━━ Data for analysis ━━

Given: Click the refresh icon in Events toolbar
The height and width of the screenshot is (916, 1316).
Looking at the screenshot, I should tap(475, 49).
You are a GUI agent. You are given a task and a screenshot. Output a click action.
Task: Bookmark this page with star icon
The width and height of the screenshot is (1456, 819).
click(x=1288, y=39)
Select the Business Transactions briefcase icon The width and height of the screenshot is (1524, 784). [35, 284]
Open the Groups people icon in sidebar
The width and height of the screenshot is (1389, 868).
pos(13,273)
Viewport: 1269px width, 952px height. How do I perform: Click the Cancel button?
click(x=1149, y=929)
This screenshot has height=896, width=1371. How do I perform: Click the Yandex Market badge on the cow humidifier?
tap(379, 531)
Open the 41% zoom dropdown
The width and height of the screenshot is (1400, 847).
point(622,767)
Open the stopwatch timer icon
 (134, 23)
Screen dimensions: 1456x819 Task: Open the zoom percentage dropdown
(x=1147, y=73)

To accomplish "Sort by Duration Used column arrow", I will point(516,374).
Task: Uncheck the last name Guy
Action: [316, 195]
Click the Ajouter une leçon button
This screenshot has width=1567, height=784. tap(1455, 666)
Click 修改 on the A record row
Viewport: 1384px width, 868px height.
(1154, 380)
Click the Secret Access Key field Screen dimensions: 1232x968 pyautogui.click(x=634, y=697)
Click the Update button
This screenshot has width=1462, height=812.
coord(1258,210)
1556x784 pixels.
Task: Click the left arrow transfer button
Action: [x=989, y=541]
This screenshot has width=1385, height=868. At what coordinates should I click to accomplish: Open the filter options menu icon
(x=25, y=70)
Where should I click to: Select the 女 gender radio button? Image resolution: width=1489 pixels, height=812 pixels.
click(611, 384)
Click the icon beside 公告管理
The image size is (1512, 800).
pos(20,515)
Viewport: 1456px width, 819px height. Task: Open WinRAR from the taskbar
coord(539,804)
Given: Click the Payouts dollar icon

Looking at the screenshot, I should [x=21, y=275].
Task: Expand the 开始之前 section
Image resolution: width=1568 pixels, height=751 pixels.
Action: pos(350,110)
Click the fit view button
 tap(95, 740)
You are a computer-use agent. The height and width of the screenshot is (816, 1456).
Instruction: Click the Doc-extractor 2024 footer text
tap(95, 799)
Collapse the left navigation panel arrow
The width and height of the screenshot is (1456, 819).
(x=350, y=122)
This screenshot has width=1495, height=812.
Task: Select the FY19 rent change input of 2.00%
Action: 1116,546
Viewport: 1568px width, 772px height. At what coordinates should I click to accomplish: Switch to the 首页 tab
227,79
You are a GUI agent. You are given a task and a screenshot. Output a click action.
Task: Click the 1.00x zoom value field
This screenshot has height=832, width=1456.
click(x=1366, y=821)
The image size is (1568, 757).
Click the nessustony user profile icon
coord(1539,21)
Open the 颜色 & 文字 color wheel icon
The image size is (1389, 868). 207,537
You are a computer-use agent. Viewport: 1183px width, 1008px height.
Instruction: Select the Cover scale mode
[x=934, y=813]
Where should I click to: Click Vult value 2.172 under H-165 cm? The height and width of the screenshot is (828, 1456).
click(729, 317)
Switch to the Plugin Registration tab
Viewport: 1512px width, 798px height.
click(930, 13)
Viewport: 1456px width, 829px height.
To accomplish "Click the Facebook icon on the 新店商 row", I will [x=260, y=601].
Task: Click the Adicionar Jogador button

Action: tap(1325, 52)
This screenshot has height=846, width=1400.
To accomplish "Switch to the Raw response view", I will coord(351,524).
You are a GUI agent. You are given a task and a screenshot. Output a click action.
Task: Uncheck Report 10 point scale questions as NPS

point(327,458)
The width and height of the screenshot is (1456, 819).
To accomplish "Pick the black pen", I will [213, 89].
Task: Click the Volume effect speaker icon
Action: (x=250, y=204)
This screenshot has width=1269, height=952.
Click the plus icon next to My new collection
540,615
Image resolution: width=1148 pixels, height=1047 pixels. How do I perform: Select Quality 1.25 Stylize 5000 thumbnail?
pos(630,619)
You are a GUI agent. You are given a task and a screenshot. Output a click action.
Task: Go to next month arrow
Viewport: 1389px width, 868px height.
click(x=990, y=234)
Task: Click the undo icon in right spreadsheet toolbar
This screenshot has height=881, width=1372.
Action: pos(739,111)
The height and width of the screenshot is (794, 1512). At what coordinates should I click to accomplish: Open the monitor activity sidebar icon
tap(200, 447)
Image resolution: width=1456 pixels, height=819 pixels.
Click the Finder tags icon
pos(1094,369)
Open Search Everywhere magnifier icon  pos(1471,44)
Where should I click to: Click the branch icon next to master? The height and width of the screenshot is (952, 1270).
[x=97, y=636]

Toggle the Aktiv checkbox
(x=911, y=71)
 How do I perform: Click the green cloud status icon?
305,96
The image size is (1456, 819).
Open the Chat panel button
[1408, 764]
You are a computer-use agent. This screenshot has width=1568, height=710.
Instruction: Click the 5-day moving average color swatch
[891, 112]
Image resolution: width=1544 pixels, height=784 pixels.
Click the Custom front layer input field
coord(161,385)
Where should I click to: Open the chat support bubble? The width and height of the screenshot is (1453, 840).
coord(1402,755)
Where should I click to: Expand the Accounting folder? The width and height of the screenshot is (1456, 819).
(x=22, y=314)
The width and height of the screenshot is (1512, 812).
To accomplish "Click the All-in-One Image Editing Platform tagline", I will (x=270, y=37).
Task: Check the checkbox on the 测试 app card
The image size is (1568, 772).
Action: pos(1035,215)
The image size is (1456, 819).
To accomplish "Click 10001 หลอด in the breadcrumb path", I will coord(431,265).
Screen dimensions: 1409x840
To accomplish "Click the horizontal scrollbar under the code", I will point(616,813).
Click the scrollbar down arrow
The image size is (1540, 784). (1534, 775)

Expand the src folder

━━━

• Problem to solve:
Using the entries above, output exactly the lines between the line holding "Open the 颜色 & 文字 color wheel icon" and the line holding "Task: Go to next month arrow", end lines included, and nothing more.

• Finished task:
Open the 颜色 & 文字 color wheel icon
The image size is (1389, 868). 207,537
You are a computer-use agent. Viewport: 1183px width, 1008px height.
Instruction: Select the Cover scale mode
[x=934, y=813]
Where should I click to: Click Vult value 2.172 under H-165 cm? The height and width of the screenshot is (828, 1456).
click(729, 317)
Switch to the Plugin Registration tab
Viewport: 1512px width, 798px height.
click(930, 13)
Viewport: 1456px width, 829px height.
To accomplish "Click the Facebook icon on the 新店商 row", I will [x=260, y=601].
Task: Click the Adicionar Jogador button

Action: tap(1325, 52)
This screenshot has height=846, width=1400.
To accomplish "Switch to the Raw response view", I will coord(351,524).
You are a GUI agent. You are given a task and a screenshot. Output a click action.
Task: Uncheck Report 10 point scale questions as NPS

point(327,458)
The width and height of the screenshot is (1456, 819).
To accomplish "Pick the black pen", I will [213, 89].
Task: Click the Volume effect speaker icon
Action: (x=250, y=204)
This screenshot has width=1269, height=952.
Click the plus icon next to My new collection
540,615
Image resolution: width=1148 pixels, height=1047 pixels. How do I perform: Select Quality 1.25 Stylize 5000 thumbnail?
pos(630,619)
You are a GUI agent. You are given a task and a screenshot. Output a click action.
Task: Go to next month arrow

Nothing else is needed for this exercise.